The advertisements are an open letter to the community from Andrew D. Stewart, chairman of the board of trustees of Somerset Medical Center. In the letter, Stewart expresses condolences to families of loved ones who may have been harmed in Cullen’s care and reasserts the medical center’s commitment to bringing Cullen to justice. He also addresses the public confusion in the community related to the complexity of the ongoing investigation.
“There is no early-warning system for the type of heinous crimes allegedly committed by Mr. Cullen,” Stewart writes. “Hospital medication dispensing systems are not programmed to red-flag or identify any patterns of criminal behavior – they are designed to assist nurses in caring for patients by allowing them to access the medication patients need in a prompt manner. When Somerset Medical Center first began investigating abnormal patient tests in June 2003, we believed we were dealing with medication errors and followed all standard methods for investigating those errors. Had we had proof at that time that one of our nurses had deliberately harmed one of our patients, we would have alerted the proper authorities and fired him immediately.”

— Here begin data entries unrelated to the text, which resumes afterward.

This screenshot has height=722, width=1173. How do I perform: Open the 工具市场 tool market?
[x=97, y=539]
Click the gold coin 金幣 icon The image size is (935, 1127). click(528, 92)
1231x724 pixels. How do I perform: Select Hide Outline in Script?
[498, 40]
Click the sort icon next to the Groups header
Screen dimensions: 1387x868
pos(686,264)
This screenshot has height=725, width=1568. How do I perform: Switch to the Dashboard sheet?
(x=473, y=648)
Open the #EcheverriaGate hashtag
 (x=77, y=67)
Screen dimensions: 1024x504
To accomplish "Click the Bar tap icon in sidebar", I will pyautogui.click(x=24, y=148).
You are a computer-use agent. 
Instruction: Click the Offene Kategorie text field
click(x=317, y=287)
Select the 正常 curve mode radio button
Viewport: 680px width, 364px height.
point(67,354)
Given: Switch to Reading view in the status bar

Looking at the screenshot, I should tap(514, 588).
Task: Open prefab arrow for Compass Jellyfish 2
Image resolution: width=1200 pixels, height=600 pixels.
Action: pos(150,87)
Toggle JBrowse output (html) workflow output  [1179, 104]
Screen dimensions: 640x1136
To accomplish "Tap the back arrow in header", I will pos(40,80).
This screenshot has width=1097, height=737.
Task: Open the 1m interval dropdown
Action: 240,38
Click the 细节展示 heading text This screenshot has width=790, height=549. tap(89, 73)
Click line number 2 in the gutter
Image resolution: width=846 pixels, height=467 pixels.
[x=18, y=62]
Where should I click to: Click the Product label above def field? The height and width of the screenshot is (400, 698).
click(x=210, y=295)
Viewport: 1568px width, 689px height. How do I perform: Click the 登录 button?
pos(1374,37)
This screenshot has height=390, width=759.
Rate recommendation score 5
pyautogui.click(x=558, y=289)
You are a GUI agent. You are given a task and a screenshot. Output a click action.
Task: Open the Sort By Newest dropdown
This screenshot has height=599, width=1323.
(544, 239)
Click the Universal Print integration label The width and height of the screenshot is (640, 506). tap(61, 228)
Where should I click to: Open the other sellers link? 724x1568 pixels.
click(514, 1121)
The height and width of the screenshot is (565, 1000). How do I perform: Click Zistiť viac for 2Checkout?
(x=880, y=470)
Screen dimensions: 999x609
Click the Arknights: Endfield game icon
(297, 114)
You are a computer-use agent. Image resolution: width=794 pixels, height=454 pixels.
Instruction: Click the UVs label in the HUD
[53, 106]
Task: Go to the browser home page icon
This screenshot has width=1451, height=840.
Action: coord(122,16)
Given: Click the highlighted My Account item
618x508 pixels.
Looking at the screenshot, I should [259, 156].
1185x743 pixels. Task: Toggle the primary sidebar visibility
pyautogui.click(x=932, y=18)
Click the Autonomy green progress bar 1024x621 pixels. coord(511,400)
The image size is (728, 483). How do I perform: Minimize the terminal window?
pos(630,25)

The letter also renews the medical center’s call for reform of nursing hiring practices to free hospital employers from liability to give honest evaluations of why employees were terminated and require that licensing boards are notified when any health care professional is investigated for criminal activity.
Stewart concludes the letter by reminding the community of the medical center’s long tradition of caring.
“The actions of one nurse do not diminish Somerset Medical Center’s 104-year reputation for quality care or the outstanding efforts of our 1,800 employees and 650-member medical staff,“ he writes. “We are still the same medical center who has achieved patient satisfaction scores that are among the highest in the country… Our mission has not changed – we continue to provide comprehensive health care services of the highest quality to our region in a patient-first environment.”